__EXERCISE__.
Copy all lines holding the word "Task" from the entries.

__DATA__.
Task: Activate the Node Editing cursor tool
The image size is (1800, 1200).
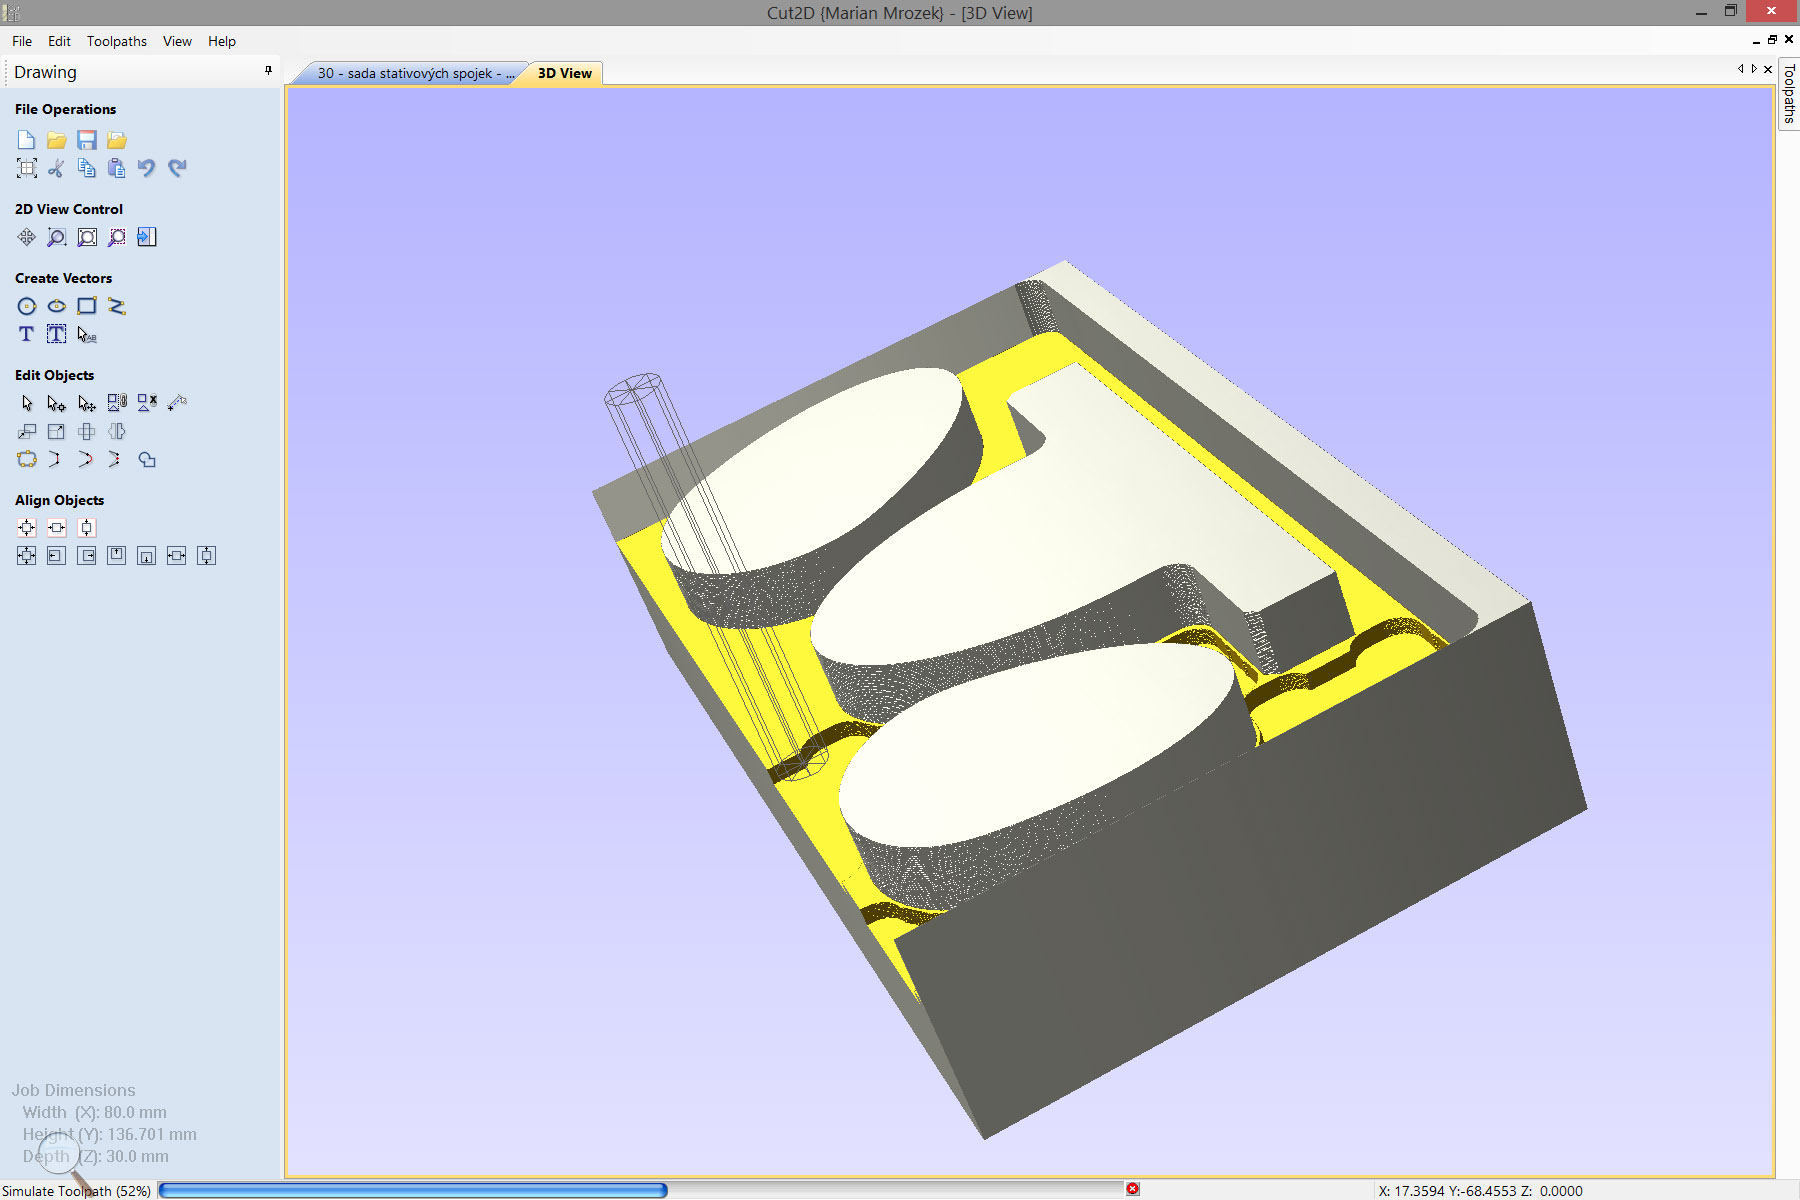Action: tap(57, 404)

==

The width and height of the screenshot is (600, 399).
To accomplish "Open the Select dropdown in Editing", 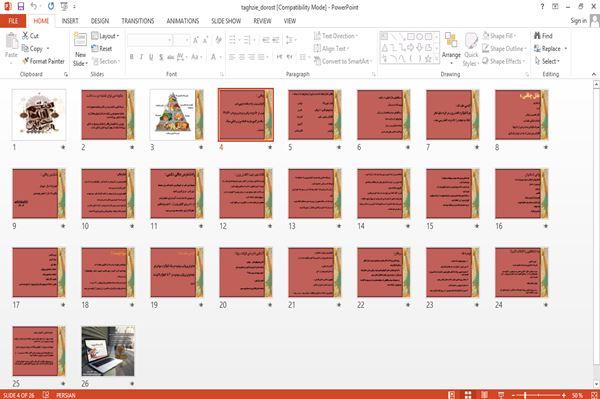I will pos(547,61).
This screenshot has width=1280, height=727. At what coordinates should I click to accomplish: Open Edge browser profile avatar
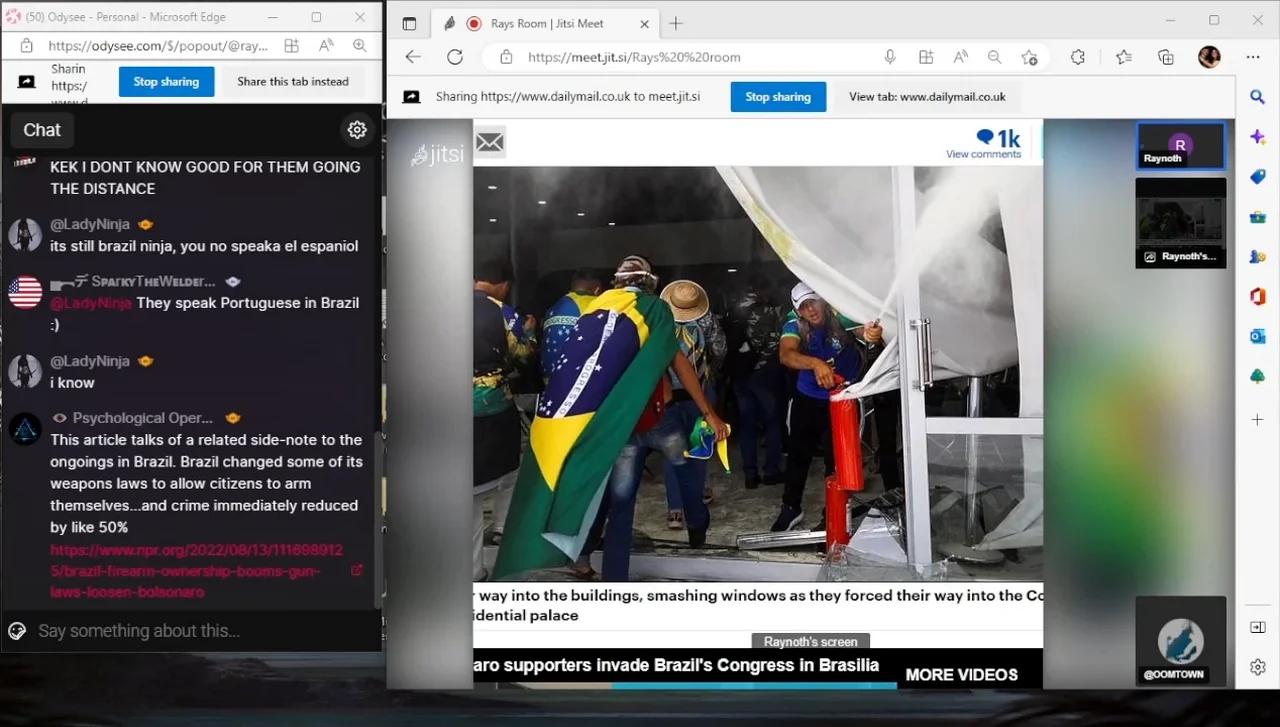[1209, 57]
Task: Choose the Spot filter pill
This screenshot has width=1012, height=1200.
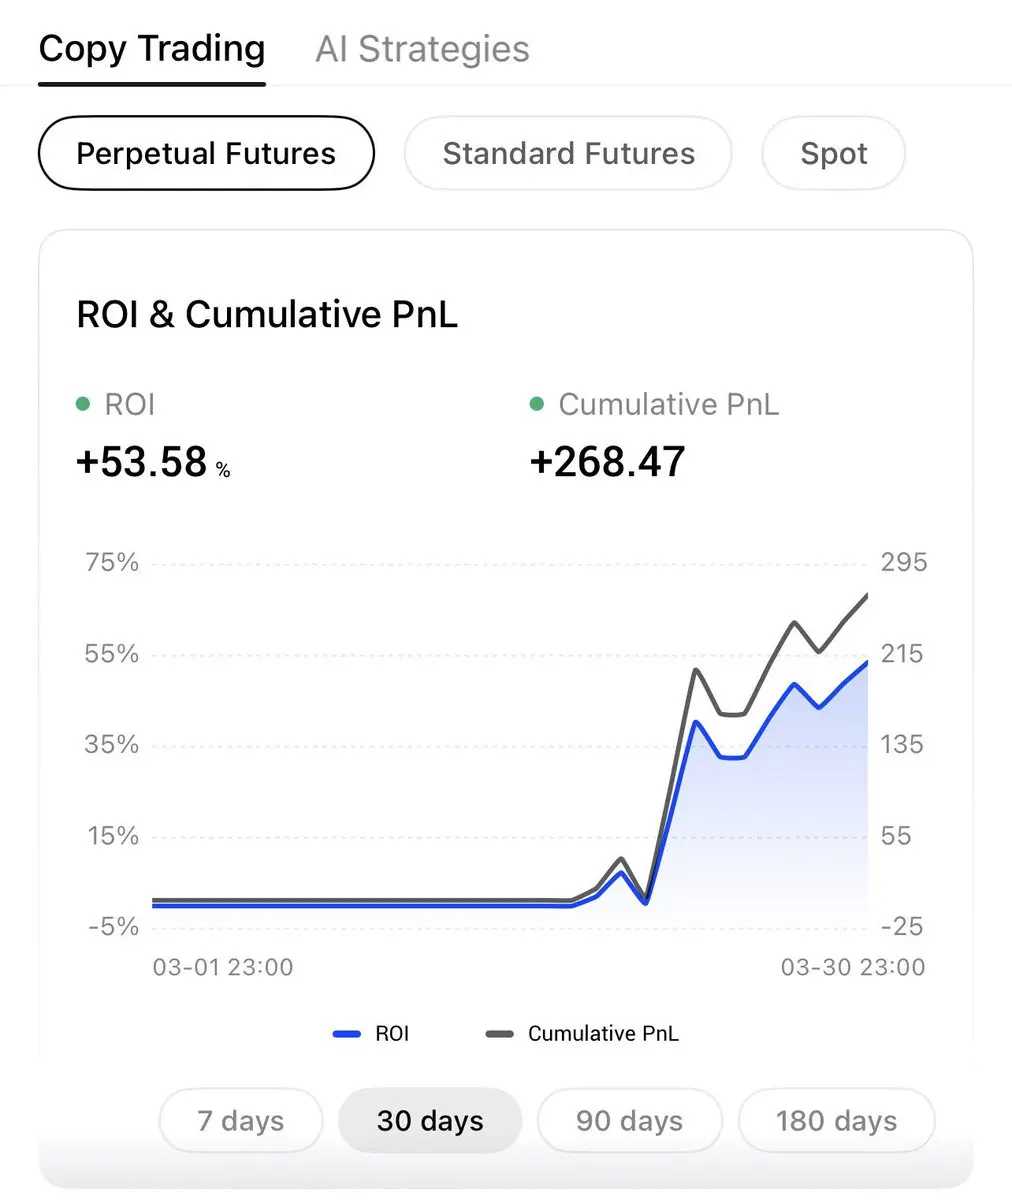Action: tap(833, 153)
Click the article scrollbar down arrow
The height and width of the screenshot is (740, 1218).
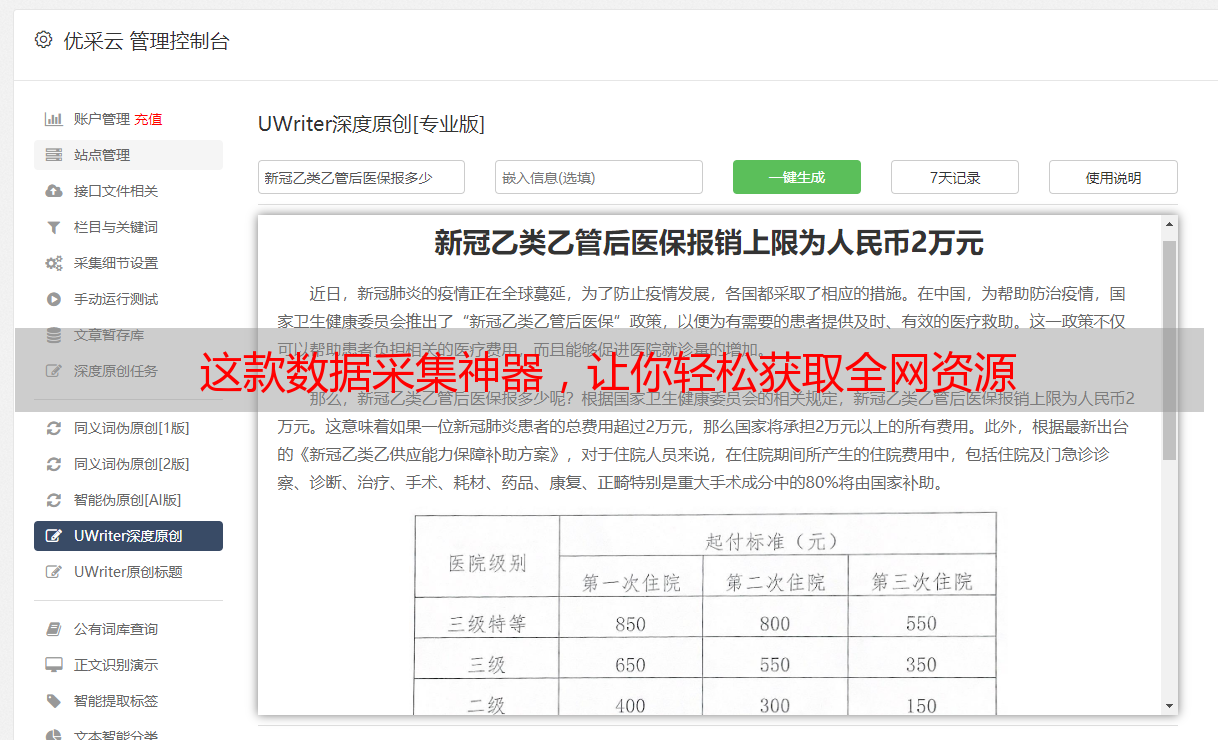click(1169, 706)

__WORKED SOLUTION__.
Task: Activate the Node Editing cursor tool
Task: Choose the Spot filter pill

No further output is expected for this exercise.